▸ What this task involves: Of all the lines below, output only those starting at the one with "Open the Aquagraph author link" and ending at the one with "Open AIDA64 from", both ends included, exactly as written.

++++ Listed records ++++

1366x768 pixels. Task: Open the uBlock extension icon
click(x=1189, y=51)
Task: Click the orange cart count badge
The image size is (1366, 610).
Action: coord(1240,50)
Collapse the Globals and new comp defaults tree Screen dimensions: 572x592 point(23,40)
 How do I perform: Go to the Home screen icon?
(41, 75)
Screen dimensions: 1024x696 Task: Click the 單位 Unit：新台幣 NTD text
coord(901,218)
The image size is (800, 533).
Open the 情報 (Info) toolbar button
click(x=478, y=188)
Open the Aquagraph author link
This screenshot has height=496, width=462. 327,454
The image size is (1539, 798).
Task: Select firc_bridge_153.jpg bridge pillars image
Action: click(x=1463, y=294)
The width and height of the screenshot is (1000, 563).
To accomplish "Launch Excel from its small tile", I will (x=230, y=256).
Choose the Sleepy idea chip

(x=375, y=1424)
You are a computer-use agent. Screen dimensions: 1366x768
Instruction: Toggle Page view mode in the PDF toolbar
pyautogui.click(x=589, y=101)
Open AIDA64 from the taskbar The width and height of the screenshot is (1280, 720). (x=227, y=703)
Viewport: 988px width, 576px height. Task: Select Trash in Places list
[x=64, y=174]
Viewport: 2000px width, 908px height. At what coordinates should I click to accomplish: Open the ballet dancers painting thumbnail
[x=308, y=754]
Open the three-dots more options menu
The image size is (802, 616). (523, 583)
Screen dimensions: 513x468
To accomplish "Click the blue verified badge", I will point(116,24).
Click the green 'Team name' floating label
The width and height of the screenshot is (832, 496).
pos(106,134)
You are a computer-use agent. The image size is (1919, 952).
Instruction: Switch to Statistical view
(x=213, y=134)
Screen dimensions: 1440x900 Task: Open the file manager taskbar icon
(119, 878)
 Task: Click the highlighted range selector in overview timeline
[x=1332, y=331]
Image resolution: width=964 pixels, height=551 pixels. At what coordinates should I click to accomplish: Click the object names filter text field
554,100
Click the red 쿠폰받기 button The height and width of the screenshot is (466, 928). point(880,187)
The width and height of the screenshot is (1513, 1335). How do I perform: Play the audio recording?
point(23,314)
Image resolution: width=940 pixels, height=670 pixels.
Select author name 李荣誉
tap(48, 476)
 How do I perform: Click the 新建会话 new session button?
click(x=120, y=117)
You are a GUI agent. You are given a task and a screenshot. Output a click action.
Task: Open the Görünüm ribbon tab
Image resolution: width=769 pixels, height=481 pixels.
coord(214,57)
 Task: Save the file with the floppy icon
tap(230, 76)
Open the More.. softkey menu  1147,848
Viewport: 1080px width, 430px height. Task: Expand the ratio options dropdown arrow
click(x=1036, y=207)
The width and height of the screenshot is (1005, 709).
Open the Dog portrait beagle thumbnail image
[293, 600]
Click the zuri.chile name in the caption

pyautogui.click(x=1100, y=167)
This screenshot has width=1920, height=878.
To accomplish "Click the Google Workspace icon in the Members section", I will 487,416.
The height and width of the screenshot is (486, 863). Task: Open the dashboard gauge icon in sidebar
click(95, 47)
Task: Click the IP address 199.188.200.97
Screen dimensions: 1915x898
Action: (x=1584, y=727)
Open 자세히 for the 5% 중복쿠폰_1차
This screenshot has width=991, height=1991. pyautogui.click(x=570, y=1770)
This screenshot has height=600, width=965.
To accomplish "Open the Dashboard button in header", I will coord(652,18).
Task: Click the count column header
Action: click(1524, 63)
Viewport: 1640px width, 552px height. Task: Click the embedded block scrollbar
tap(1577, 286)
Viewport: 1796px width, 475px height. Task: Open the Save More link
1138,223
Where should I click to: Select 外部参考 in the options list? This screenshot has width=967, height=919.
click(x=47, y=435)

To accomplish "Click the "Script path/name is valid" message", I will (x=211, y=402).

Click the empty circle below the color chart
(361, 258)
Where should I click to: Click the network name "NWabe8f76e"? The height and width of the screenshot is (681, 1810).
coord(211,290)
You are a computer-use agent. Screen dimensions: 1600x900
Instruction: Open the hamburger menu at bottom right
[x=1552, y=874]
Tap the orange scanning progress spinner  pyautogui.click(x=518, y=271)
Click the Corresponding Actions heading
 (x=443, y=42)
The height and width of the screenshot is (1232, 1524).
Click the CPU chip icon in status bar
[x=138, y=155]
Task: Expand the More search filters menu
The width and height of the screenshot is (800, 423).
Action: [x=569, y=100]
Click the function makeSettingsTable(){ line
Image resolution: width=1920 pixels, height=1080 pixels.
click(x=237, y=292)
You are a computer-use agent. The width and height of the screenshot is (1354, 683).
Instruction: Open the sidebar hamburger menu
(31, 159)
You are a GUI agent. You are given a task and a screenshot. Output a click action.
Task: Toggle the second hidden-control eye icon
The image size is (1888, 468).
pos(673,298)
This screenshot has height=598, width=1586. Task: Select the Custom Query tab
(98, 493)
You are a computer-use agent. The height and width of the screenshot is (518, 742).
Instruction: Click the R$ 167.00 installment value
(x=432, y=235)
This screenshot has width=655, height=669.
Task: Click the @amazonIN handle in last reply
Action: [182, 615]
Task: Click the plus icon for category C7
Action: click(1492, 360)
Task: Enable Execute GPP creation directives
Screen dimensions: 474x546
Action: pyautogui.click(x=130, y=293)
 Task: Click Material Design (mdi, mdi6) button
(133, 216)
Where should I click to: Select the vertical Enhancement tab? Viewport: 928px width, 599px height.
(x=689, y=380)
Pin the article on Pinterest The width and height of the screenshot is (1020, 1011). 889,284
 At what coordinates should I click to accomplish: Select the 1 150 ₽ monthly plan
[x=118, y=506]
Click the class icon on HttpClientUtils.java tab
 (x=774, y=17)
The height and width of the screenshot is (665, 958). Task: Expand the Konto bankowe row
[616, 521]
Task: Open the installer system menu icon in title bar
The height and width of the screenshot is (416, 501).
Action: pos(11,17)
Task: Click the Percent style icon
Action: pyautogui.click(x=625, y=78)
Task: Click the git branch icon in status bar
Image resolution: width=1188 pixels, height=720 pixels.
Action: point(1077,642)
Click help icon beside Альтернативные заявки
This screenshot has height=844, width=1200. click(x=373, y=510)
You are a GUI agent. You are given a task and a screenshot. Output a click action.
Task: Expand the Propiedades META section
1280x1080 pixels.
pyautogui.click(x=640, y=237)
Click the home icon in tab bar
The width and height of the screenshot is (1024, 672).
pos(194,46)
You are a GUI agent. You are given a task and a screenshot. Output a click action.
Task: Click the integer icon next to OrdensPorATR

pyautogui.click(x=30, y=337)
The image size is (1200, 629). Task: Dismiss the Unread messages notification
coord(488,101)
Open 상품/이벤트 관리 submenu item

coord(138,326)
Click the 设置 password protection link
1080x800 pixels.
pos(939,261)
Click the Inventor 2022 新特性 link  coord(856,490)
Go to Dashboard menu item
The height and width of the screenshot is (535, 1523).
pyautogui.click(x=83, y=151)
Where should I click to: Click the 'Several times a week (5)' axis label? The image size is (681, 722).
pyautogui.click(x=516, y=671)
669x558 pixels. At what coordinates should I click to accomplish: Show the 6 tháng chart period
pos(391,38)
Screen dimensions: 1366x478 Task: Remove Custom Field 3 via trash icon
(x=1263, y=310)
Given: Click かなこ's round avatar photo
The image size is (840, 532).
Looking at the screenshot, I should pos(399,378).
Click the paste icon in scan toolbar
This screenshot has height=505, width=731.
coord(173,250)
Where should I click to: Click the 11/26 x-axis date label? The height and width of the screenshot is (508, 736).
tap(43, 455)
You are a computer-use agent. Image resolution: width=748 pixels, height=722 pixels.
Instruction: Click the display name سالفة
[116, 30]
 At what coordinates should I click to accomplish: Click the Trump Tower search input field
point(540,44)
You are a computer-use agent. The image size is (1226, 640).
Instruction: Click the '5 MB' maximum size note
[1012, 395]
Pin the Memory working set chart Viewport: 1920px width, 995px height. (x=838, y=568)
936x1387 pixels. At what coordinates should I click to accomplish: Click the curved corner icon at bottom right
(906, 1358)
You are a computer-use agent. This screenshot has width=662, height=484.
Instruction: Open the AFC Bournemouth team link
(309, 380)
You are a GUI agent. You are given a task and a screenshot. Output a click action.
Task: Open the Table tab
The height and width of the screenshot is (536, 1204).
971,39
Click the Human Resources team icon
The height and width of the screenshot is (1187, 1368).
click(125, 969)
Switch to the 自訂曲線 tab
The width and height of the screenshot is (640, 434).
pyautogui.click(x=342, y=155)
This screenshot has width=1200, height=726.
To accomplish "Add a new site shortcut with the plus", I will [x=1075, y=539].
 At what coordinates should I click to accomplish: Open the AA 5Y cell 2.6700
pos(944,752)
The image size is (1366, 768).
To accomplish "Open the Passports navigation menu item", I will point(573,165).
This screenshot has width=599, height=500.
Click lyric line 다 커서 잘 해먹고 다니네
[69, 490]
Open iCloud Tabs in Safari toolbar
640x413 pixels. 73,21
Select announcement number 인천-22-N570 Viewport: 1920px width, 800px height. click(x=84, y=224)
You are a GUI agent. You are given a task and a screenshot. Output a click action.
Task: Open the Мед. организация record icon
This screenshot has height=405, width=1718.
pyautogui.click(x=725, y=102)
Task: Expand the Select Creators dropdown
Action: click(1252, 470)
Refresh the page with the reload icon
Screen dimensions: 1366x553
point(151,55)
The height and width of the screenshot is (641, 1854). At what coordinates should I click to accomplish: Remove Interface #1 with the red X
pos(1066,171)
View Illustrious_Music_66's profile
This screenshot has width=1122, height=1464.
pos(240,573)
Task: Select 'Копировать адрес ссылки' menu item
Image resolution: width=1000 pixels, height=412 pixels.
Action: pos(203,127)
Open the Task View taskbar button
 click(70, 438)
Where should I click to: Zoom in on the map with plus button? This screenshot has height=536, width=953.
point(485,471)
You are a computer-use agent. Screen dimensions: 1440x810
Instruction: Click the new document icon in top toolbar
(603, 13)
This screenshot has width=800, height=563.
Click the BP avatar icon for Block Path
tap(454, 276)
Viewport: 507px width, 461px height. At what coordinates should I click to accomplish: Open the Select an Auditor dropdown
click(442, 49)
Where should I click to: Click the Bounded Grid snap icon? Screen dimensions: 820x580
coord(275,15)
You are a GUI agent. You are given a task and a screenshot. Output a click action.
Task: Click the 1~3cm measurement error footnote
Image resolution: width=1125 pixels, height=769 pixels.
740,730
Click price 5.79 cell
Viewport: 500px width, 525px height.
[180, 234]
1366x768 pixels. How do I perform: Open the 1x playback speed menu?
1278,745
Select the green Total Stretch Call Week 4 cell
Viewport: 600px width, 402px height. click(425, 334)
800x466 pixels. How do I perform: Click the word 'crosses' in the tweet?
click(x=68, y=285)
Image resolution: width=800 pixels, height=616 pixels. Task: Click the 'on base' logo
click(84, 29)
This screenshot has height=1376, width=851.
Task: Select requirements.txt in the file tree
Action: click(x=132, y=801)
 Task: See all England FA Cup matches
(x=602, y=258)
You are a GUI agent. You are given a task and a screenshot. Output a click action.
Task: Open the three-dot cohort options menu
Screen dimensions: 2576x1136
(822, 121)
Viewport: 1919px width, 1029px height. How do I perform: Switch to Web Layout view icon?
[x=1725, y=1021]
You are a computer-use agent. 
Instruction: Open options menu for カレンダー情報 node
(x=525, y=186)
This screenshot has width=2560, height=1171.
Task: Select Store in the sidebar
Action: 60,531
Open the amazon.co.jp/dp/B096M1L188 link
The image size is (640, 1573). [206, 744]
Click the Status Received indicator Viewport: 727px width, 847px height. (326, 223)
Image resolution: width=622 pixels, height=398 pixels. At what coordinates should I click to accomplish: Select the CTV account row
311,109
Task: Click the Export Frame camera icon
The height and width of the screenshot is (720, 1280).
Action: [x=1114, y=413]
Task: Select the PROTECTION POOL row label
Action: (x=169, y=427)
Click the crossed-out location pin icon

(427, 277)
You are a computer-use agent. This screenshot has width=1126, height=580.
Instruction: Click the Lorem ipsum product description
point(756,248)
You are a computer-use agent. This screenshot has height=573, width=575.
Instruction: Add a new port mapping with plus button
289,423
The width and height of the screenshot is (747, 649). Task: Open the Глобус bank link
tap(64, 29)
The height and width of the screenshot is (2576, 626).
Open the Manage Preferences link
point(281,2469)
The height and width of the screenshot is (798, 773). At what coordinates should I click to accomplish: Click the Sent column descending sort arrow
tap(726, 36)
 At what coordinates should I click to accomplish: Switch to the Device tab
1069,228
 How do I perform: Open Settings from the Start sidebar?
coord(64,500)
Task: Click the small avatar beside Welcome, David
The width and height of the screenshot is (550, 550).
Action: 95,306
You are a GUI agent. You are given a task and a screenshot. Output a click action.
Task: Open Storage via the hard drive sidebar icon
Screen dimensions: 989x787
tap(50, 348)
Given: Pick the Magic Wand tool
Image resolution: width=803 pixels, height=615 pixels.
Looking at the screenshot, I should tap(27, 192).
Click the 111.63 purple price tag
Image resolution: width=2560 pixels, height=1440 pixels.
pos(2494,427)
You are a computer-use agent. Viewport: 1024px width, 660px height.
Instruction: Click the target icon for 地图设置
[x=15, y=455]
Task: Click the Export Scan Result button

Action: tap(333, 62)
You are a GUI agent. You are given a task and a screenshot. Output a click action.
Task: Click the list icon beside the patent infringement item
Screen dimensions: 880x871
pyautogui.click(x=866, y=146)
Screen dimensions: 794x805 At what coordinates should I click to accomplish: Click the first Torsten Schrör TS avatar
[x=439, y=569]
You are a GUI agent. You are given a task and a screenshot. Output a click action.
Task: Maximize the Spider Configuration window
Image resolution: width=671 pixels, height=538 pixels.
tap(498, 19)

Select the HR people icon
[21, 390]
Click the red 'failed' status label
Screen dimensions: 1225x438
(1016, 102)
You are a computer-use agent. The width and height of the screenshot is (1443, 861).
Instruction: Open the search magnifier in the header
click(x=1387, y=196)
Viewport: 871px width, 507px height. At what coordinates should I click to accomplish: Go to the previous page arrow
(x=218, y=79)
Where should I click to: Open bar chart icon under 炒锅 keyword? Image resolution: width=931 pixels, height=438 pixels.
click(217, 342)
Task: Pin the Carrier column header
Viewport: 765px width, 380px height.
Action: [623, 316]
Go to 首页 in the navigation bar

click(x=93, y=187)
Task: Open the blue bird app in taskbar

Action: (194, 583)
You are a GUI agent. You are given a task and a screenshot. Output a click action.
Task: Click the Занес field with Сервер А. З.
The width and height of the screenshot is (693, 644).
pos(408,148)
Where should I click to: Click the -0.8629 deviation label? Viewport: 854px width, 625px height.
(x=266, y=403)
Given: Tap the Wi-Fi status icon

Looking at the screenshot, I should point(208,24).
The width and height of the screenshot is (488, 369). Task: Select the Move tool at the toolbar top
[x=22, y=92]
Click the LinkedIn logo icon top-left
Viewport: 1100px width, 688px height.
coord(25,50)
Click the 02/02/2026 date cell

++++

▸ Response:
Open the Aquagraph author link
This screenshot has height=496, width=462. 327,454
The image size is (1539, 798).
Task: Select firc_bridge_153.jpg bridge pillars image
Action: click(x=1463, y=294)
The width and height of the screenshot is (1000, 563).
To accomplish "Launch Excel from its small tile", I will (x=230, y=256).
Choose the Sleepy idea chip

(x=375, y=1424)
You are a computer-use agent. Screen dimensions: 1366x768
Instruction: Toggle Page view mode in the PDF toolbar
pyautogui.click(x=589, y=101)
Open AIDA64 from the taskbar The width and height of the screenshot is (1280, 720). (x=227, y=703)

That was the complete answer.